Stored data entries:

::::::::::

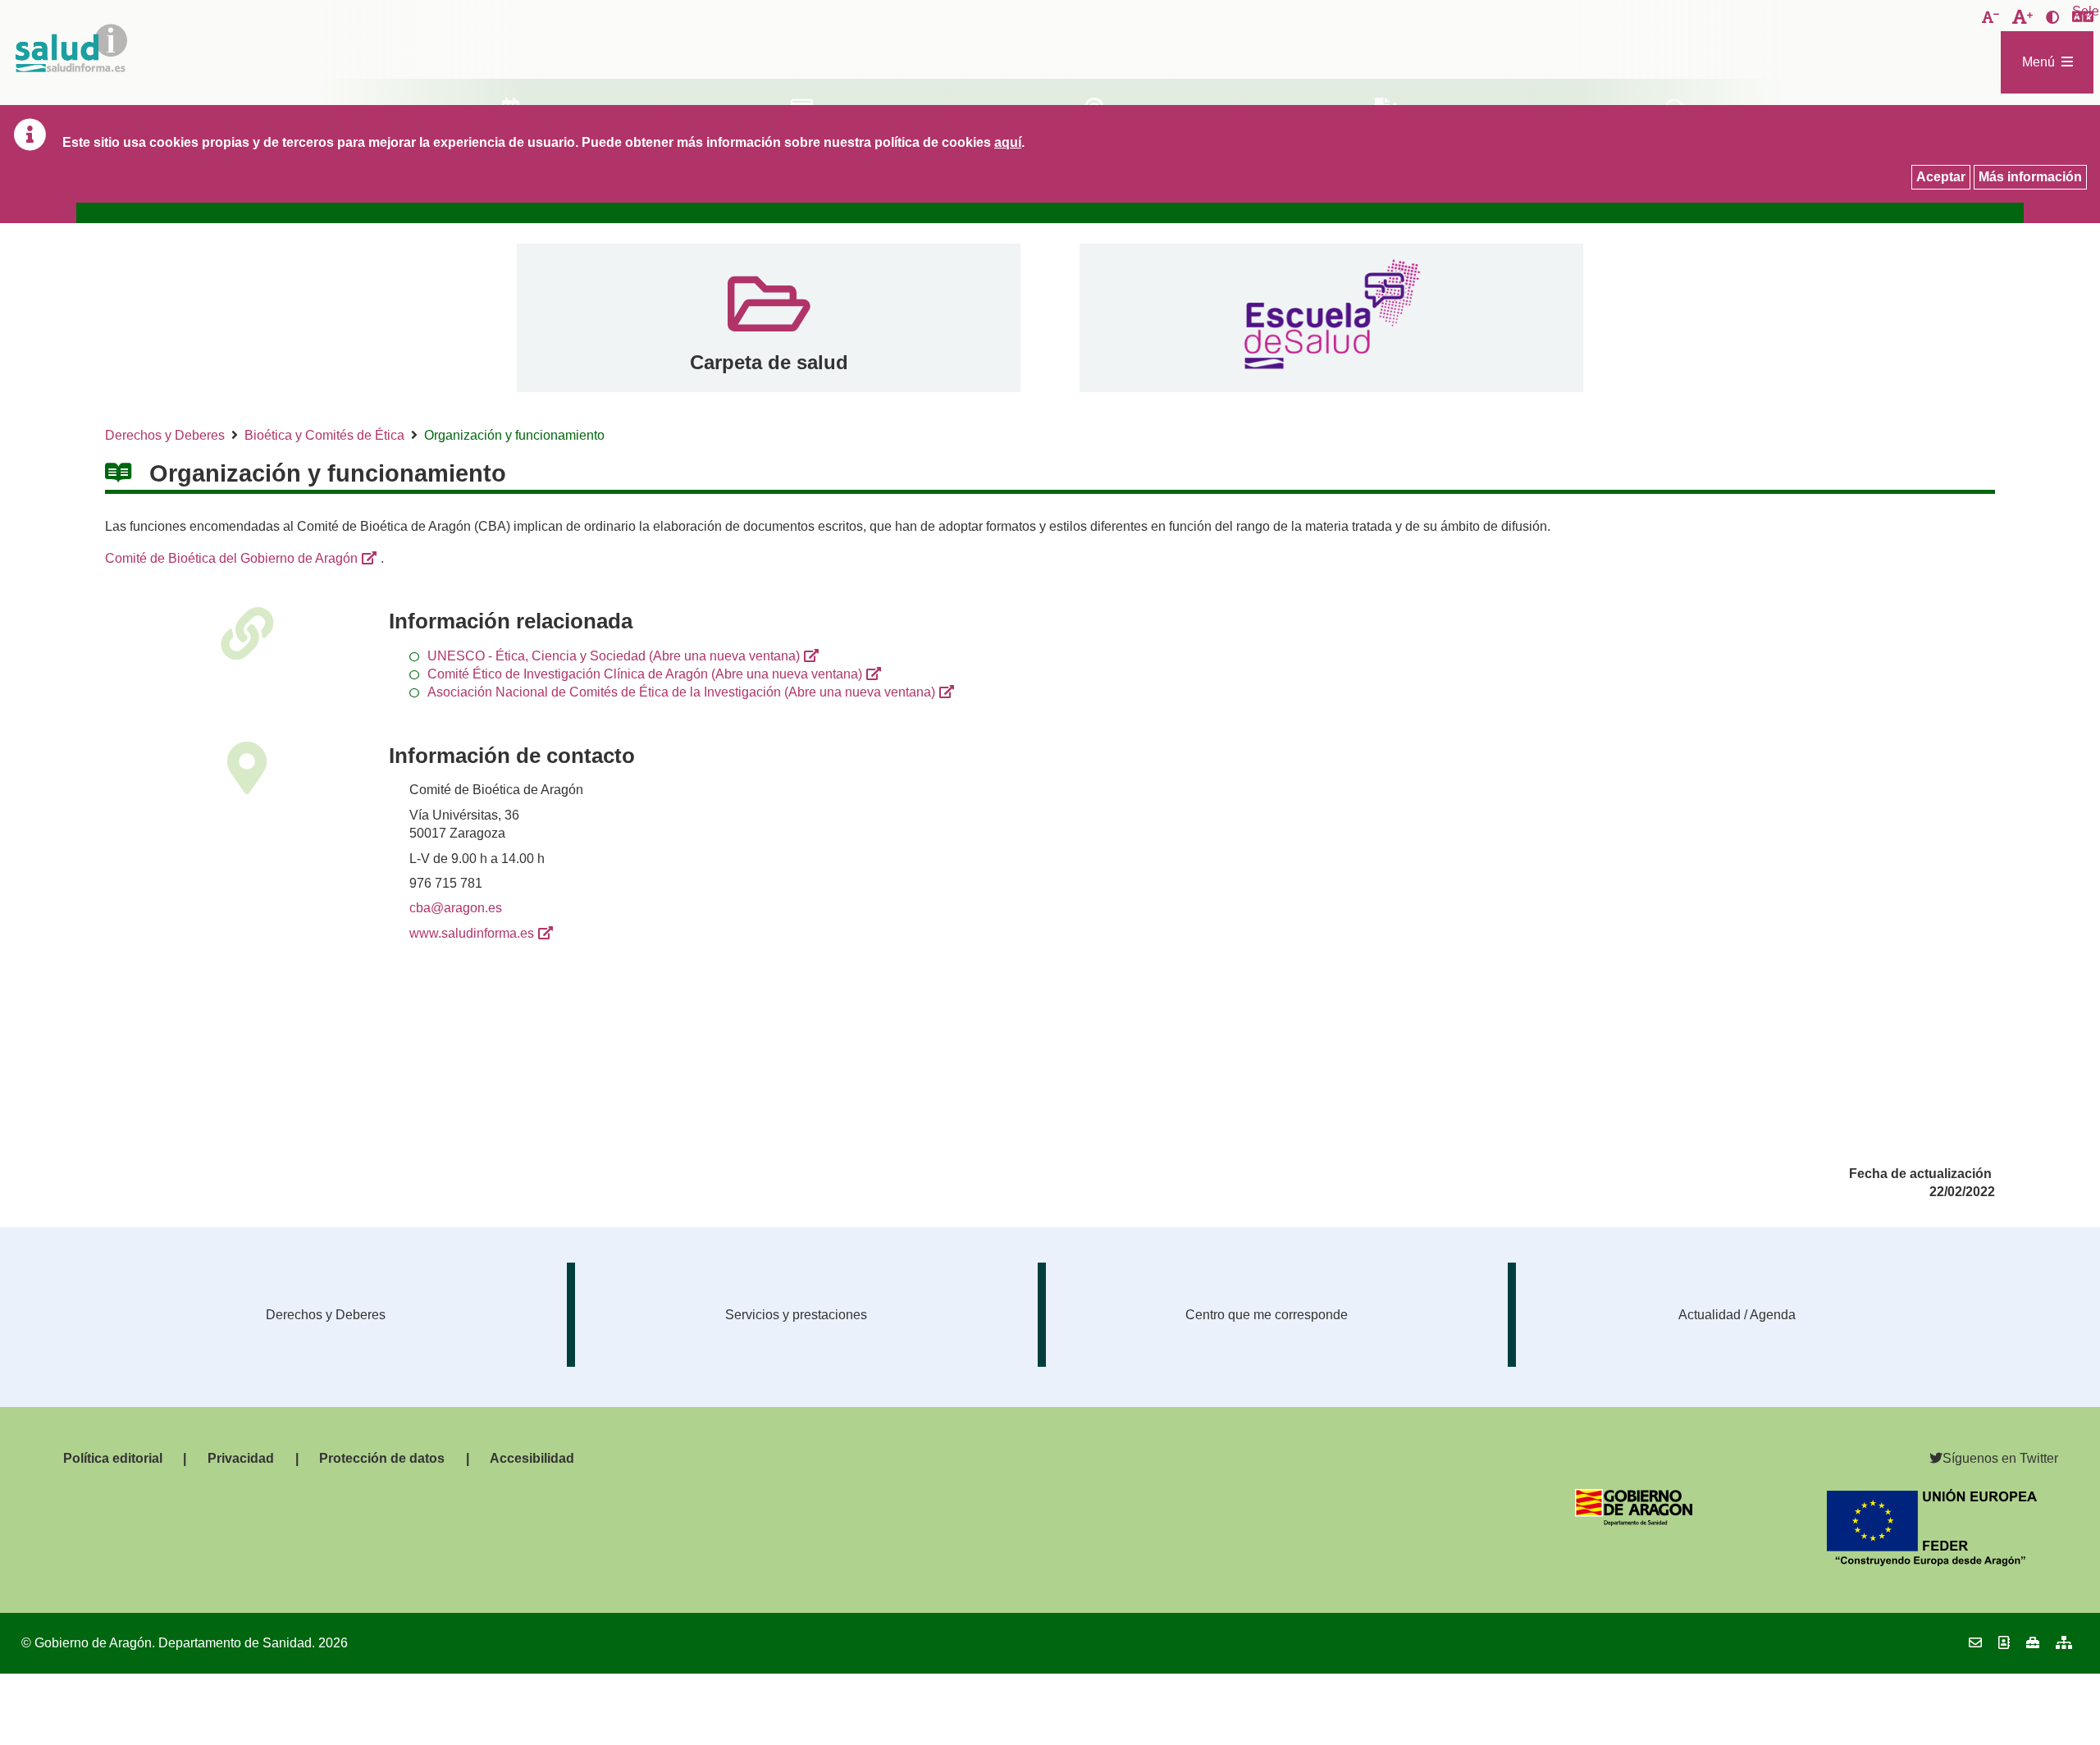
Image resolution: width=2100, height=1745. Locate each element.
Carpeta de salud (769, 362)
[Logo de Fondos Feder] (1932, 1562)
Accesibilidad (532, 1458)
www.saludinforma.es (471, 933)
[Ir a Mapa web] (2064, 1643)
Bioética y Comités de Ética (324, 435)
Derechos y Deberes (165, 435)
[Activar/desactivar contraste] (2052, 18)
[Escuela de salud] (1331, 318)
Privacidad (241, 1458)
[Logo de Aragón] (1633, 1521)
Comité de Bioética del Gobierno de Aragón (231, 558)
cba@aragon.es (455, 908)
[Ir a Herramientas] (2032, 1643)
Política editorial (112, 1458)
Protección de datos (382, 1458)
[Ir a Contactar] (1975, 1643)
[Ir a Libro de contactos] (2004, 1643)
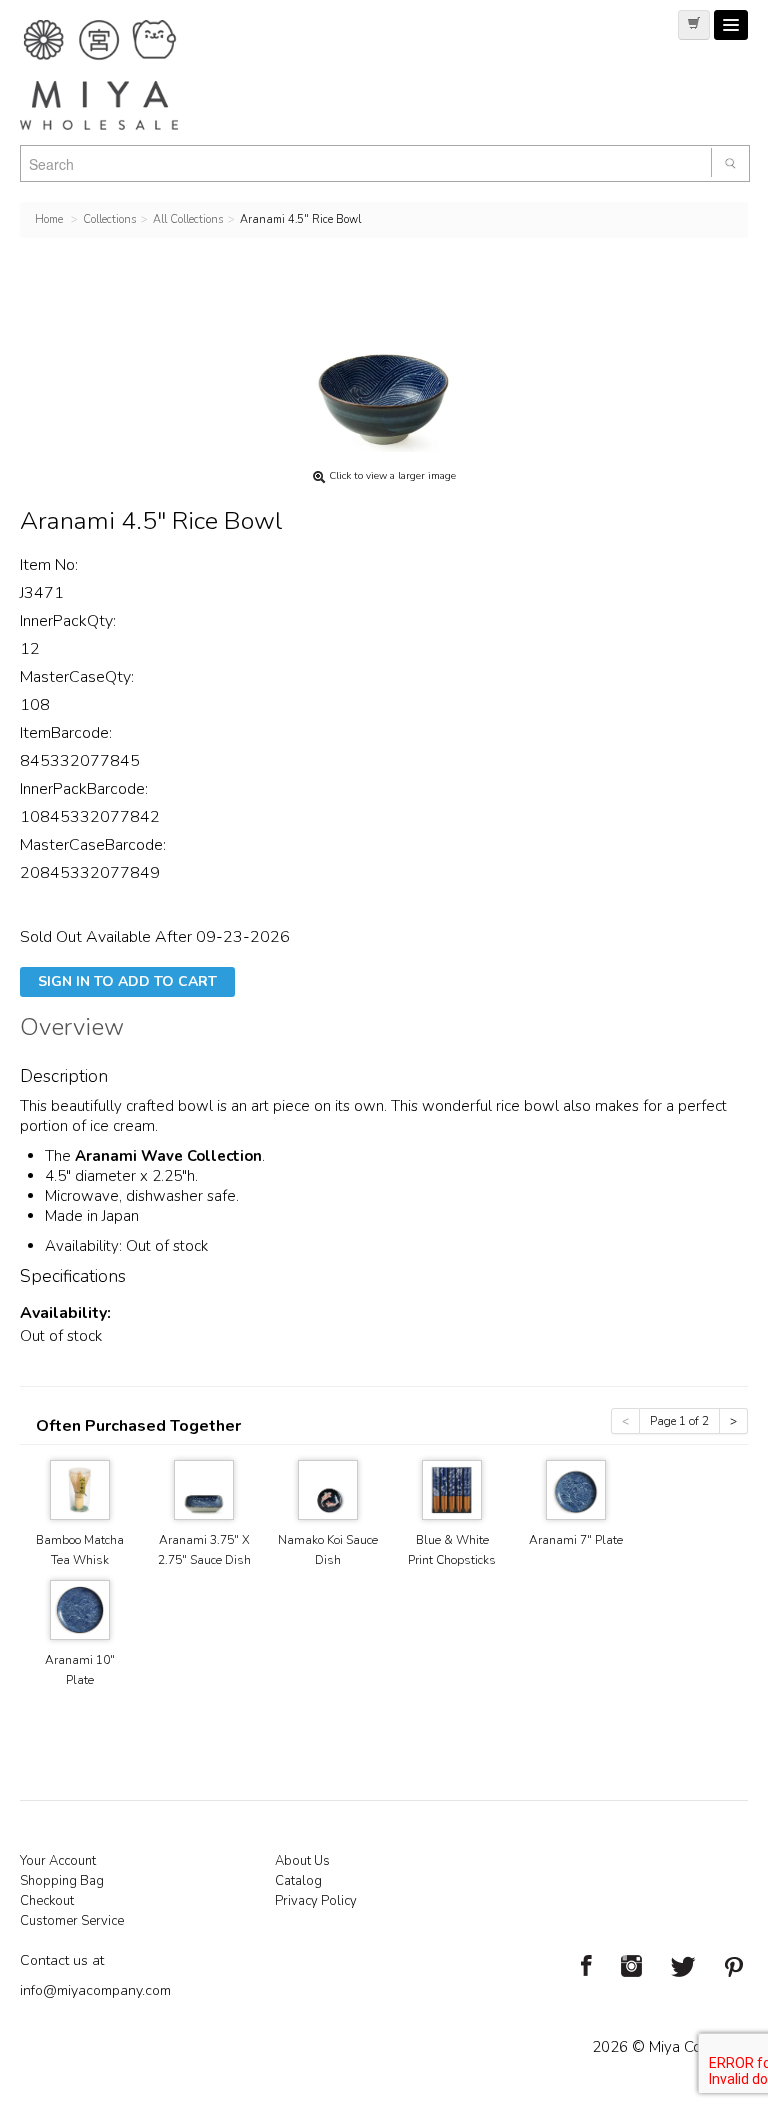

::::::::::

Each record needs to be reproduced exactly, and no image should be carried over.

## RESULT OF THIS TASK
Image resolution: width=2100, height=1745. Locate each element.
Carpeta de salud (769, 362)
[Logo de Fondos Feder] (1932, 1562)
Accesibilidad (532, 1458)
www.saludinforma.es (471, 933)
[Ir a Mapa web] (2064, 1643)
Bioética y Comités de Ética (324, 435)
Derechos y Deberes (165, 435)
[Activar/desactivar contraste] (2052, 18)
[Escuela de salud] (1331, 318)
Privacidad (241, 1458)
[Logo de Aragón] (1633, 1521)
Comité de Bioética del Gobierno de Aragón (231, 558)
cba@aragon.es (455, 908)
[Ir a Herramientas] (2032, 1643)
Política editorial (112, 1458)
Protección de datos (382, 1458)
[Ir a Contactar] (1975, 1643)
[Ir a Libro de contactos] (2004, 1643)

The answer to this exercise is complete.